* [Exercise prompt]: Write down exactly the lines of the records below, beginning with the first and ending with the line that includes "You are a computer-use agent. Image".

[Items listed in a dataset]
________________

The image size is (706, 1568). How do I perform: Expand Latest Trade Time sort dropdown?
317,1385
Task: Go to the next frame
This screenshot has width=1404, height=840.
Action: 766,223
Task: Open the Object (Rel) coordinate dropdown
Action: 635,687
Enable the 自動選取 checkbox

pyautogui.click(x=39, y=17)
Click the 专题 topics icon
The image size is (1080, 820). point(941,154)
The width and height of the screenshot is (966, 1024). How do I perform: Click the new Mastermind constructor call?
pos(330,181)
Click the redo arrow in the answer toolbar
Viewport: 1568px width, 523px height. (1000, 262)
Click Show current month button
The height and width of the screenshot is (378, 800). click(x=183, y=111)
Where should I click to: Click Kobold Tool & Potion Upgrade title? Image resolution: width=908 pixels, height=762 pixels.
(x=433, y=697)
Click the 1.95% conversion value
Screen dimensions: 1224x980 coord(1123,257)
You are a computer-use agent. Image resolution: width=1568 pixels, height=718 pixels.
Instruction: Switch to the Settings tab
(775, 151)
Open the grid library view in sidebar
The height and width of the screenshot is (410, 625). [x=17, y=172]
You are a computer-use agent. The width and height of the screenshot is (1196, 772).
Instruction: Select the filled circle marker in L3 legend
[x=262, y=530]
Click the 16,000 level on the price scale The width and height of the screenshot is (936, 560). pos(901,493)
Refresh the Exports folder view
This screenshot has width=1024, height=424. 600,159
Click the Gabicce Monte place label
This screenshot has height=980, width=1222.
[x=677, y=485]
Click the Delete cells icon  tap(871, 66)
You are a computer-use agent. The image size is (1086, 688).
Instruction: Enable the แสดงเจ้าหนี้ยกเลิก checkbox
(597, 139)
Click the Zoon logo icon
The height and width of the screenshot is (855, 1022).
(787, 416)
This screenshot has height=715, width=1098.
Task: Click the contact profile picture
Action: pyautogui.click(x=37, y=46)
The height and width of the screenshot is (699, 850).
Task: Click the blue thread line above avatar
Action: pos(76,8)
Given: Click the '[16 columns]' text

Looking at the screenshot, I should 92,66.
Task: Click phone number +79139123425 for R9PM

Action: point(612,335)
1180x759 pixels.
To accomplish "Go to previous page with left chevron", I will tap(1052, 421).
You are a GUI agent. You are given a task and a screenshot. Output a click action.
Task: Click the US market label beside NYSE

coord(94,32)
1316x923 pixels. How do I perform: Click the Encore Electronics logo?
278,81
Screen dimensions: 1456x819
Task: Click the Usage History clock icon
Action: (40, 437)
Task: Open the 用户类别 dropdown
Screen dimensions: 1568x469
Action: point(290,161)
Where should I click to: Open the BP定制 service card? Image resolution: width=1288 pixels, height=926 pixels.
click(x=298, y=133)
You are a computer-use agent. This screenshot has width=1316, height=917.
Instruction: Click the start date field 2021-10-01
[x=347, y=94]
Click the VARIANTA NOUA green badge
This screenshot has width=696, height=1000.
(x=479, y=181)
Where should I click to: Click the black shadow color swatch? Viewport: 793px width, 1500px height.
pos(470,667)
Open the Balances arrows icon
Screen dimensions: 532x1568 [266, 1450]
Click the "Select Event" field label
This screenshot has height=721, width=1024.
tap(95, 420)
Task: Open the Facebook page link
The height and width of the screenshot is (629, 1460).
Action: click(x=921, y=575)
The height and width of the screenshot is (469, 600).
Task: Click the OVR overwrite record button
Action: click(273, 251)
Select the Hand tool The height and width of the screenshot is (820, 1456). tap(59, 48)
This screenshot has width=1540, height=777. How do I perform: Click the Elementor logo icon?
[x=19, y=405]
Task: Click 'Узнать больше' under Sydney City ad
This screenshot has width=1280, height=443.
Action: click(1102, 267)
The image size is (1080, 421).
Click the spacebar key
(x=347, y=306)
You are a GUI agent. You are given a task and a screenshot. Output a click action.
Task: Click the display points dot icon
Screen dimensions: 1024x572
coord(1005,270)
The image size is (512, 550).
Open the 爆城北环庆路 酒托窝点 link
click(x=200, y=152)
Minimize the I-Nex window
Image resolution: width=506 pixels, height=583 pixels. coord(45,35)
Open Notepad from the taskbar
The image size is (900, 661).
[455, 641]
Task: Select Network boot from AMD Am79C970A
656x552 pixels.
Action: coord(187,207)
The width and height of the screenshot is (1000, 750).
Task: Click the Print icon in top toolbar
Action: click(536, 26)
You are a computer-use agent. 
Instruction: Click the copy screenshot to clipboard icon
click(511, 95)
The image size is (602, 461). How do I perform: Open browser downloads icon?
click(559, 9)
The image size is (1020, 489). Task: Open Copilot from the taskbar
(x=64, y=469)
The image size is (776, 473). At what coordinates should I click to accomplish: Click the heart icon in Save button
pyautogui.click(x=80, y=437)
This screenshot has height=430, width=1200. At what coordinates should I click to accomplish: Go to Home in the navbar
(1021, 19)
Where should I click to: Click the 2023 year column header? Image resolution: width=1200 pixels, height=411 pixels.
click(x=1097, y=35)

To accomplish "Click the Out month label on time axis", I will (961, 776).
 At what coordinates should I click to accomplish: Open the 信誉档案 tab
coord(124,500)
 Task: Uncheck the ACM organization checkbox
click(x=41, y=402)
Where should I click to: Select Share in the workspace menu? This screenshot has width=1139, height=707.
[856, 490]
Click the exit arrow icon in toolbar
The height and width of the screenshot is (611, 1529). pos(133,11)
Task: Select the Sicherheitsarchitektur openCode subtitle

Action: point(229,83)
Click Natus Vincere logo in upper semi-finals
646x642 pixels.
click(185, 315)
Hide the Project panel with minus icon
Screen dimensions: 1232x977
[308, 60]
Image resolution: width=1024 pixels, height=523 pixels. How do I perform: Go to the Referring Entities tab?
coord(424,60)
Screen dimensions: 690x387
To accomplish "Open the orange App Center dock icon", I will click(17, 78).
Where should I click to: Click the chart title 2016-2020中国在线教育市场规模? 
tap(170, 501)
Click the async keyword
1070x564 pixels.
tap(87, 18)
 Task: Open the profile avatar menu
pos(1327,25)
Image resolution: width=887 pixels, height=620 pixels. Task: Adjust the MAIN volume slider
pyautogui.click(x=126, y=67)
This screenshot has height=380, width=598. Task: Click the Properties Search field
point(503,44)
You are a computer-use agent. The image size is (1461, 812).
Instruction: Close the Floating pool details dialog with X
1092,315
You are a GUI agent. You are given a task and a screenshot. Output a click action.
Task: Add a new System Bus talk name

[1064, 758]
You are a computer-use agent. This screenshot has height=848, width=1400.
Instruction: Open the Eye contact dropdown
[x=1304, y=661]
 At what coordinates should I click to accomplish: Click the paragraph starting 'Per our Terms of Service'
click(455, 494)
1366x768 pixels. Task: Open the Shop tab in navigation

________________

* [Result]:
The image size is (706, 1568). How do I perform: Expand Latest Trade Time sort dropdown?
317,1385
Task: Go to the next frame
This screenshot has width=1404, height=840.
Action: 766,223
Task: Open the Object (Rel) coordinate dropdown
Action: 635,687
Enable the 自動選取 checkbox

pyautogui.click(x=39, y=17)
Click the 专题 topics icon
The image size is (1080, 820). point(941,154)
The width and height of the screenshot is (966, 1024). How do I perform: Click the new Mastermind constructor call?
pos(330,181)
Click the redo arrow in the answer toolbar
Viewport: 1568px width, 523px height. (1000, 262)
Click Show current month button
The height and width of the screenshot is (378, 800). click(x=183, y=111)
Where should I click to: Click Kobold Tool & Potion Upgrade title? Image resolution: width=908 pixels, height=762 pixels.
(x=433, y=697)
Click the 1.95% conversion value
Screen dimensions: 1224x980 coord(1123,257)
You are a computer-use agent. Image resolution: width=1568 pixels, height=718 pixels.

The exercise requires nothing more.